Social-Cultural-Ecological Framework

Woman speaking to a crowd

Considerations of culture, context, methodology, and equivalence undergird PARC's evaluation philosophy, praxis, and approach to our work. PARC frequently utilizes a public health perspective supported by a social ecological framework. It provides a lens for developing a more nuanced understanding of the relationship between the evaluation issue(s) under investigation and related, multi-level social and environmental factors (Bronfenbrenner, 1979; Unger, 012; Umemoto et al., 2009). This model includes risk and protective factors at several levels including individual, family, peer, school, community, and societal—that influence community health and wellbeing.

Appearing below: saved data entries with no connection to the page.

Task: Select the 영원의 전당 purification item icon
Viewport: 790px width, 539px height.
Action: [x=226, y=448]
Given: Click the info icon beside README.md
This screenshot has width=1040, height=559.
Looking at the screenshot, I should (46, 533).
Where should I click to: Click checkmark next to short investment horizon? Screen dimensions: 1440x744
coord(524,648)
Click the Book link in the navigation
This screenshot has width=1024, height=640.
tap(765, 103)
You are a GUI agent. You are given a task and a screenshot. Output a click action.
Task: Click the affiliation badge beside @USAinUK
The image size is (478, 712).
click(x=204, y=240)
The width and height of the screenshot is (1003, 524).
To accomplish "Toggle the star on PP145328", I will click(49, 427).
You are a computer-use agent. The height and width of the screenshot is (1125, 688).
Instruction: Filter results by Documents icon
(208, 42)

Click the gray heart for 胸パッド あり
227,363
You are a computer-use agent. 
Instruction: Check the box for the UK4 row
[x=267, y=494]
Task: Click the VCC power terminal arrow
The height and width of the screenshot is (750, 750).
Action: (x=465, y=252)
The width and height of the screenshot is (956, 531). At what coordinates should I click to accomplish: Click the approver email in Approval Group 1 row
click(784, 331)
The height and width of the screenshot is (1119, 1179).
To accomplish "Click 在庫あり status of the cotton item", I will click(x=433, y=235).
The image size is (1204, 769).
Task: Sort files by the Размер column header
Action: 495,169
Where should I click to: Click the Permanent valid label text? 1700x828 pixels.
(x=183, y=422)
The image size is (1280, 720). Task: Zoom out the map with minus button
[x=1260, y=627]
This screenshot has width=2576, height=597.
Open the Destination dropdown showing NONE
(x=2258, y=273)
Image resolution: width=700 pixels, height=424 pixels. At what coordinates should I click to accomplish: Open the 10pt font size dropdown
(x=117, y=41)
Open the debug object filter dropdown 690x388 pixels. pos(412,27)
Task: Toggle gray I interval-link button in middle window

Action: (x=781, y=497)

PARC couples their grounding of evaluations in the ecological framework with insights offered by research highlighting the importance of considering culture (Marsella, 2009) and the simultaneous effects of multiple social identities (e.g., intersectional models of social disadvantage—Collins, 1999; Crenshaw, 1995). Culture is relevant to psychological theory and practice because it provides the foundational frames for developing worldviews, interpreting reality, and acting in the world (Harrell, 2015). It draws our attention to the significance of the meaning-making function of culture in psychological and preventive interventions (Mattis, 2002). At the same time, one must be careful of overgeneralizations with respect to culture. There is no reason to assume uniform adherence to cultural socialization processes wherein every individual adopts or expresses an entire system of cultural patterns. "…while a group of people may share exposure to the same cultural system, particular elements of any cultural system may be embraced, internalized, and expressed differently. Intragroup variability is an inevitable result of the numerous contextual and individual influences on human behavior." (Harrell, 2015, p. 19).